If you have been following my blog, you know I am conflicted design-wise - warm and antique as my earliest posts demonstrate or serene and spare as Jacobsen and my latest posts demonstrate. It's taken me a while to resolve my conflict (actually it's still evolving), but maybe today's post will help to explain why I need at least five houses. I fear that may be my only resolution.
Going back to a House Beautiful from 1981, I found this antique-filled home on Nantucket. I loved it then because the house itself was old and filled with beautiful antiques. Today, antiques are passe; it is Restoration Hardware and Pottery Barn where the design conscious find inspiration to fill their new homes. But, in 1981, it was frequently the antique shows which helped fill both old and new homes.
Below is a fine example of a Nantucket house owned by two antique dealers.
The Maddens' Nantucket home built in 1803.
Being quintessential antique dealers, their foyer is filled with antiques both indigenous to Nantucket and treasures found in "all corners of the globe."
Their parlor; today great rooms are de rigueur, but there is something special about a sort of off-limits-to-the-children-room. A room where adults can entertain, read, or just think. Must every room be open to the kitchen with a large screen TV?
Half of the Maddens' dining room chuck full of beautiful, antique objects and a great corner cupboard. Love corner cupboards. Love this one particularly.
Other half. I know this room looks a bit formal, but the Maddens entertained in it frequently. (I had a great article which showed a very fun group dining in this very room, and of course I cannot find it. I probably will 30 posts from now.) The candlelit chandelier inspired the one in our dining room.
Below, more detailed images of their Nantucket dining room. Keep that corner cupboard in the back of your mind.
Later, the Maddens decided to move inland to Cape Cod. Their historic saltbox house is featured in Mary Emmerling's American Country Houses, and even though their name is never given in the book, their beautiful antiques are featured and are tellingly distinctive.

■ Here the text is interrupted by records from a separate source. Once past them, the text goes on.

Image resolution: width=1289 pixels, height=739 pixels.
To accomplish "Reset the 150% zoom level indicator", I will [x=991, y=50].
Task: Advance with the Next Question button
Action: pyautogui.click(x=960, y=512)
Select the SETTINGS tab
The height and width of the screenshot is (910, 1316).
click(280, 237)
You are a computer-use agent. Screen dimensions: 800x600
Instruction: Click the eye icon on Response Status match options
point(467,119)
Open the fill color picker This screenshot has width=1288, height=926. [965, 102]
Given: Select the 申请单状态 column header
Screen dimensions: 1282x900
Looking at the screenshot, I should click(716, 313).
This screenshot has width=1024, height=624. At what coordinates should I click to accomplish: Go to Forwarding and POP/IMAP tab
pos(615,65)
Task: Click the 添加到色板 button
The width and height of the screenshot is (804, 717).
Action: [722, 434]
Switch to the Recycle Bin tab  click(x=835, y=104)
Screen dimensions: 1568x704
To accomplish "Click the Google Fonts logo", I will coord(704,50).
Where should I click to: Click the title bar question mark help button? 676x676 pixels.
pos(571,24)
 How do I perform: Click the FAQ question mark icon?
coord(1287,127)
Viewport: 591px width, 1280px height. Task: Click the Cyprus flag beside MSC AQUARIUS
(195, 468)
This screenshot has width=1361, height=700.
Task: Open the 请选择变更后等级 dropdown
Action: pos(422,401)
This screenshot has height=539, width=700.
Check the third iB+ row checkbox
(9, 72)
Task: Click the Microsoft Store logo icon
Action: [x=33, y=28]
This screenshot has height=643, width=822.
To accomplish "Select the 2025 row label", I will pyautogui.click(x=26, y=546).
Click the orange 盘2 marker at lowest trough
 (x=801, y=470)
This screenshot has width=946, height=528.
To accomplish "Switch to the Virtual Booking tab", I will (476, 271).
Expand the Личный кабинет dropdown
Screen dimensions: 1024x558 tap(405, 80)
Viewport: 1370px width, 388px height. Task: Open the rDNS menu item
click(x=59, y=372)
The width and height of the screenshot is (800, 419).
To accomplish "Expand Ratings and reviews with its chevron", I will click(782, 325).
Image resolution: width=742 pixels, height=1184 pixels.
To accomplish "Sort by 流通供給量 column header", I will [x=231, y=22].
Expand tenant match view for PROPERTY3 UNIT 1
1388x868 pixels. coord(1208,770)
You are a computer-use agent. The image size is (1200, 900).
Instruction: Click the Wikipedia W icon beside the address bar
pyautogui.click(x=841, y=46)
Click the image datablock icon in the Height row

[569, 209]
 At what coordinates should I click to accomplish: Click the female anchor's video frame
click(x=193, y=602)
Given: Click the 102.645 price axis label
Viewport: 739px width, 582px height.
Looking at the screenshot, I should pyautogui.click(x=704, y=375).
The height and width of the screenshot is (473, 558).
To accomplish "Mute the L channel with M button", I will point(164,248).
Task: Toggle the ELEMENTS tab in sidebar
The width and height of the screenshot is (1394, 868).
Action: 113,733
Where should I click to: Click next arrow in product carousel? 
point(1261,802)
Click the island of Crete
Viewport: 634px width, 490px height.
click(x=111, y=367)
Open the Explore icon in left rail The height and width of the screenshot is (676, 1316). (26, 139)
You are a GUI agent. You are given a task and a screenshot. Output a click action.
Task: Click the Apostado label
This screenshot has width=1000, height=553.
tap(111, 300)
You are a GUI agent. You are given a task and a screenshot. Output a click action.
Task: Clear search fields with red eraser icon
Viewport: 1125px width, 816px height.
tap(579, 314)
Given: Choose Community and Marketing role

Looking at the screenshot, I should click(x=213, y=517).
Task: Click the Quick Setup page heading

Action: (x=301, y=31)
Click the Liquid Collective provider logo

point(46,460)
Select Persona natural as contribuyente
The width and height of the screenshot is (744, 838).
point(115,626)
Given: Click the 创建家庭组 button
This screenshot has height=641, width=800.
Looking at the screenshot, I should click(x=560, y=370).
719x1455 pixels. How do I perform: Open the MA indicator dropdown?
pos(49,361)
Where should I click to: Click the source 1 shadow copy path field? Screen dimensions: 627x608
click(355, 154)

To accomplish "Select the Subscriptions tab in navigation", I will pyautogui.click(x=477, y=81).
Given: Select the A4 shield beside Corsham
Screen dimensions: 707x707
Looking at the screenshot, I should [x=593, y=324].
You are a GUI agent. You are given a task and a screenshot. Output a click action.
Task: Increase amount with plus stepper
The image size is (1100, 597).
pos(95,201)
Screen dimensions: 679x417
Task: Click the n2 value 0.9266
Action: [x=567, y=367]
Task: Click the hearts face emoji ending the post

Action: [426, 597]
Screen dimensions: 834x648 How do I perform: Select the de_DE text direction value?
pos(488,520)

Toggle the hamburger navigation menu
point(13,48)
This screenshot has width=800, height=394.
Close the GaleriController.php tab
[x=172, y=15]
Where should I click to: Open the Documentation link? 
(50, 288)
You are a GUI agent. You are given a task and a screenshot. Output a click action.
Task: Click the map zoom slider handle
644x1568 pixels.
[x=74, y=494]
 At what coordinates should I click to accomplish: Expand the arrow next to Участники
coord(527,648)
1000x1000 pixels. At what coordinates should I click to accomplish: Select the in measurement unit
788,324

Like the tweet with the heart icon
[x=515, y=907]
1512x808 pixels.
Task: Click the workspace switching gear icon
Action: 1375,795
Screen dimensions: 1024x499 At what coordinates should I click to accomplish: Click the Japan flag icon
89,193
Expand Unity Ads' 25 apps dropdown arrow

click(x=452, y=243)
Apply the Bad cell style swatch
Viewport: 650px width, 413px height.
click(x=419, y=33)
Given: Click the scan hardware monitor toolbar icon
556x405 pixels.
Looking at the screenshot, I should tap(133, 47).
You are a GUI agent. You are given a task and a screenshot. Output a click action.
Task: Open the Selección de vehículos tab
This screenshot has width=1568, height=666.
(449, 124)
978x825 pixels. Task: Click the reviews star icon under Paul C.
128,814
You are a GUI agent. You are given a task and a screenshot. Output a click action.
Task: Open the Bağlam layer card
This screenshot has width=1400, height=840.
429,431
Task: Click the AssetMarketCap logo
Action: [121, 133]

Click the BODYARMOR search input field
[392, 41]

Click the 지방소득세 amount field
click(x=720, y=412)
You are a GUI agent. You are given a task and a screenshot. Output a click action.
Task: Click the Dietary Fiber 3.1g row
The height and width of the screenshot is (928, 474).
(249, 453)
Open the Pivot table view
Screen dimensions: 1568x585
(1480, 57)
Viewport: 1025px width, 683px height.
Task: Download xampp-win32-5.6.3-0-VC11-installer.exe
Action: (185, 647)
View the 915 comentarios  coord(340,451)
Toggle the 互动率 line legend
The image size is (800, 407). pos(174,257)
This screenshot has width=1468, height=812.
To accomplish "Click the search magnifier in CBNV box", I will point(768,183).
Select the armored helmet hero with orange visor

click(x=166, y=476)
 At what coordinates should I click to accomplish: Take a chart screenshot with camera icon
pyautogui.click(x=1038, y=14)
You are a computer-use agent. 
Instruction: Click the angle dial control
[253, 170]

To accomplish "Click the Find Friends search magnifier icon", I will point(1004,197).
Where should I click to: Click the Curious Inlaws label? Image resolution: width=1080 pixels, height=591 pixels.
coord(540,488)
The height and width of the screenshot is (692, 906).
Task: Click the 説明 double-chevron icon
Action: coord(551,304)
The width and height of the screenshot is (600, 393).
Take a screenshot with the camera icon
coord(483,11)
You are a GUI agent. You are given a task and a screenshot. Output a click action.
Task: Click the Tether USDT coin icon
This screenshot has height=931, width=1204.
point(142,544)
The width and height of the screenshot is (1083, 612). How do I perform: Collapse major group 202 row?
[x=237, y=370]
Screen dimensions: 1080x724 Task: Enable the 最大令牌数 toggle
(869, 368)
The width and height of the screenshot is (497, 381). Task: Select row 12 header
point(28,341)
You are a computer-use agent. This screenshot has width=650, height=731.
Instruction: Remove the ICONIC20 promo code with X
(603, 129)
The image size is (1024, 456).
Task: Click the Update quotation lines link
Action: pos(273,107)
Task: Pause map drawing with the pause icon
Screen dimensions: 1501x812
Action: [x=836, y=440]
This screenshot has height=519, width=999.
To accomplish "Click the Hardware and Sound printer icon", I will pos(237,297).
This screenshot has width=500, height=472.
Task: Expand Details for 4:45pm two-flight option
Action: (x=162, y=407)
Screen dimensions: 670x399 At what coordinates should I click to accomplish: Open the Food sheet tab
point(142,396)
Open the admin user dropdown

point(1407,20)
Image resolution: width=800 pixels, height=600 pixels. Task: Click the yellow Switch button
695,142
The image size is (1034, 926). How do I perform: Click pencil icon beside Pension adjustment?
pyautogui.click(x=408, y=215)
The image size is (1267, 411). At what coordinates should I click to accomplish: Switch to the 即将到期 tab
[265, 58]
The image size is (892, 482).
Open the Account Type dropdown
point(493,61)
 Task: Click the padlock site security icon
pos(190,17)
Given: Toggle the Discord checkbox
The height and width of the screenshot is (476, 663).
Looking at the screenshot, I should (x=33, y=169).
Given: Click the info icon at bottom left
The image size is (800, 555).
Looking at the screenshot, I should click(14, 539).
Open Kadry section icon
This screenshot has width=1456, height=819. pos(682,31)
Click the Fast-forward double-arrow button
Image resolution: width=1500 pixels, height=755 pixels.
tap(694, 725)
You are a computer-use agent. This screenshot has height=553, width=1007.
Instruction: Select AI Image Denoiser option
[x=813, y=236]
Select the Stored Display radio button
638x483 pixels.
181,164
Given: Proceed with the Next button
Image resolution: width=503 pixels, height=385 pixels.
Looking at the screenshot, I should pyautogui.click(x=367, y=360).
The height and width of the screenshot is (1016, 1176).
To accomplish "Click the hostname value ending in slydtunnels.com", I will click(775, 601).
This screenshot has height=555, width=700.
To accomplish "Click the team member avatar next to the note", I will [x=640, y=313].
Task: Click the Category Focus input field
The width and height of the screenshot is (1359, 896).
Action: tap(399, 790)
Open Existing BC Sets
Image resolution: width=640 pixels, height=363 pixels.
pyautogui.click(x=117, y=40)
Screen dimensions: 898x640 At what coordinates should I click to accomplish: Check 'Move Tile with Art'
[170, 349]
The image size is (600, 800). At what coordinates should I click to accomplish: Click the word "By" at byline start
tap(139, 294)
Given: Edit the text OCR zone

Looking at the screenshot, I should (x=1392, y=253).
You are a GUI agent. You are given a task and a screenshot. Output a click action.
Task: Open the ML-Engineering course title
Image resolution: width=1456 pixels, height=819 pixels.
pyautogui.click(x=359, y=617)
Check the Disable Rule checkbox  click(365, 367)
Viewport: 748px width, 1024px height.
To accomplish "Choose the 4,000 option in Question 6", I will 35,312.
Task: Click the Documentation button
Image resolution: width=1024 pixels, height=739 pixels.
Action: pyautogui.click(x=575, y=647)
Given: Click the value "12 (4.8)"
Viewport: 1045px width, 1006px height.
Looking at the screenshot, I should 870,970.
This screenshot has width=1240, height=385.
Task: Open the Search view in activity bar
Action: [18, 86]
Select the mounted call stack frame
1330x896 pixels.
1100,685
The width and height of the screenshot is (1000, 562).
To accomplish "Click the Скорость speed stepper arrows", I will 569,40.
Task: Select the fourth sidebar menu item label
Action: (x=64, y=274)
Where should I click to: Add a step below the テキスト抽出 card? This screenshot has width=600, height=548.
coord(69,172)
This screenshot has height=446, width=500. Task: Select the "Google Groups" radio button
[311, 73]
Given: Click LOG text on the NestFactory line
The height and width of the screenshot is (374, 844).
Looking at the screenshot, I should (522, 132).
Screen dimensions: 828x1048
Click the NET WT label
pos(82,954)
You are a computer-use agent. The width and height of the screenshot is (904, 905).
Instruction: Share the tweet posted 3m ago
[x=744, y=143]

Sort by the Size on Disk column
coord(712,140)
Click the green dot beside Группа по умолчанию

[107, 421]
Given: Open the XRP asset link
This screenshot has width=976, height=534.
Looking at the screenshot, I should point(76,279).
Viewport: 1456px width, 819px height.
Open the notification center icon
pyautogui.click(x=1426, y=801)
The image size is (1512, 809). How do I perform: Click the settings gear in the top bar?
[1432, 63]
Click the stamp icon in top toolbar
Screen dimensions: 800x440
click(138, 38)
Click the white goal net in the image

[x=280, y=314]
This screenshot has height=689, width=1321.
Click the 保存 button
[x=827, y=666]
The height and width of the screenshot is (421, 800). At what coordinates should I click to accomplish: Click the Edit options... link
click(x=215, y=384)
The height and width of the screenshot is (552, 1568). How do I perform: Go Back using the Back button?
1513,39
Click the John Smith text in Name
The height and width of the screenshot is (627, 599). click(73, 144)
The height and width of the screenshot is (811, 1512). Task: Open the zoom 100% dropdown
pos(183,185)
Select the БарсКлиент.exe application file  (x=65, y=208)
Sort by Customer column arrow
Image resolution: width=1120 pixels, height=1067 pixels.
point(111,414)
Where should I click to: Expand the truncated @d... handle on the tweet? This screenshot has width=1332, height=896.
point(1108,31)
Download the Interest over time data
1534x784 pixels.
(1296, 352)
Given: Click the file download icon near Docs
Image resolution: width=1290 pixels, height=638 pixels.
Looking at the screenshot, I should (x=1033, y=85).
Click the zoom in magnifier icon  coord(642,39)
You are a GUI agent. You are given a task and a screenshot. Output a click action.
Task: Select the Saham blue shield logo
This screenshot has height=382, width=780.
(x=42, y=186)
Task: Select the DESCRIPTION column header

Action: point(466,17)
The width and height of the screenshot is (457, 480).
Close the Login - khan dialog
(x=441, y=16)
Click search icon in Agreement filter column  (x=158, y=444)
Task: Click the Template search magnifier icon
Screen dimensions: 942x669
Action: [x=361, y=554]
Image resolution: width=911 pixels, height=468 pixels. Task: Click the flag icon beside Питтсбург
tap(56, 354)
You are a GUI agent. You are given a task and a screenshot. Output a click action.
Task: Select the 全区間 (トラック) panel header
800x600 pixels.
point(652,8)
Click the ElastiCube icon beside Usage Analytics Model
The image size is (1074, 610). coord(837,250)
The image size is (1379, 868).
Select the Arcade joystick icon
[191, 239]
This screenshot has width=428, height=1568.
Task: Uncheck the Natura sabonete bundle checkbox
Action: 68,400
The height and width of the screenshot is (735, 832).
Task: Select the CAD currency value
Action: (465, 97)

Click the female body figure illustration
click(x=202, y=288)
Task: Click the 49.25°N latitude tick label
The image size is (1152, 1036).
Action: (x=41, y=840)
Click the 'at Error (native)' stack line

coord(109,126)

Hearth in the new-old house.
The great room in the salt box with original pine beams now oxidized - this room was once the once the original kitchen. Note please the red wing chair and the dining chair in the foreground - both from the Nantucket house. (I feel like one of PBS's History Detectives.)
Larger dining room with different table and chairs.
But that corner cupboard is the same one - I'd recognize it anywhere - perhaps even some of the same china pieces and crystal.
Here the same Nantucket fire bucket from their Nantucket foyer.
Collection of Canton china in a kitchen cupboard.
More Canton, more cupboard.
What a kitchen! Please note the lovely Nantucket baskets hanging above the island and the bargello needlepoint curtain over the window. And that refrigerator and freezer! Can you tell they love to entertain?
The other side of the kitchen with matching window treatment. Firkin collection next to the arm chair are from the Nantucket house.
Oh, how I loved all this antique-iness and part of me still does. But then in House & Garden, July, 1985, this article appeared.
And stole my heart.
How clean! How uncluttered!
How simple and serene! An even simpler home than the Jacobsen designed renovation for Eugenie Vorhees. I can just hear my sons, "Well, Mom, there's a compromise between antique-filled houses and sterile ones." But is there?
This is the Nantucket home of Abbie Zabar "who can't even put out a plate of cookies without arranging them." Note the kitchen island stylized with strawberry branches, bread and cheese.
Table scape with a berry basket and a Zabar collage.
Window seat tucked into a dormer window. I always admired the built-in drawers here and wanted to add them to our dormers. When my husband explained the amount of dry wall dust that would arise, I sort of lost the spirit. Seeing it again makes me think I could stand a little dust.
The main bedroom still has the old pine floor and original fireplace. Abbie Zabar crocheted her initials and pine trees on the pillow cases of the plain white bedding.
Fireplace and linen cupboard freshened with sprigs of lavender. I'll bet the fireplace shovel is antique - there has to be one antique in this home somewhere. It's Nantucket after all.
A simple honeysuckle wreath in the kitchen window.
I aways found this perspective of the kitchen a charming one. That simple door opening onto the simple kitchen, that great cupboard with white dishes and baskets - they all spoke to me and said, "Billie, it's time to clean up your act. Declutter, add white and be spare." But, I still love my antiques. And white houses seem never to have cats who throw up or children who eat on the sofa. What to do? What to do?
Scenes from outside the house follow. Also serene and simple. Very Nantucket.
Even the Nantucket landscapes near Zabar's house whisper, "Simplify, simplify, simplify."
"I'll try," I murmur back.
The Potted Herb by Abbie Zabar is a delightful book full of information on herbs and topiaries with illustrations by the author. It is as charming as it is informative.
The following images of her terrace point out that Abbie Zabar knows whereof she speaks (or writes.) Both are from the New York Times.
I leave you today with images of summer food from another July Gourmet pulled down from its shelf. Food, table scapes and Gourmet are three things that never bring me conflict.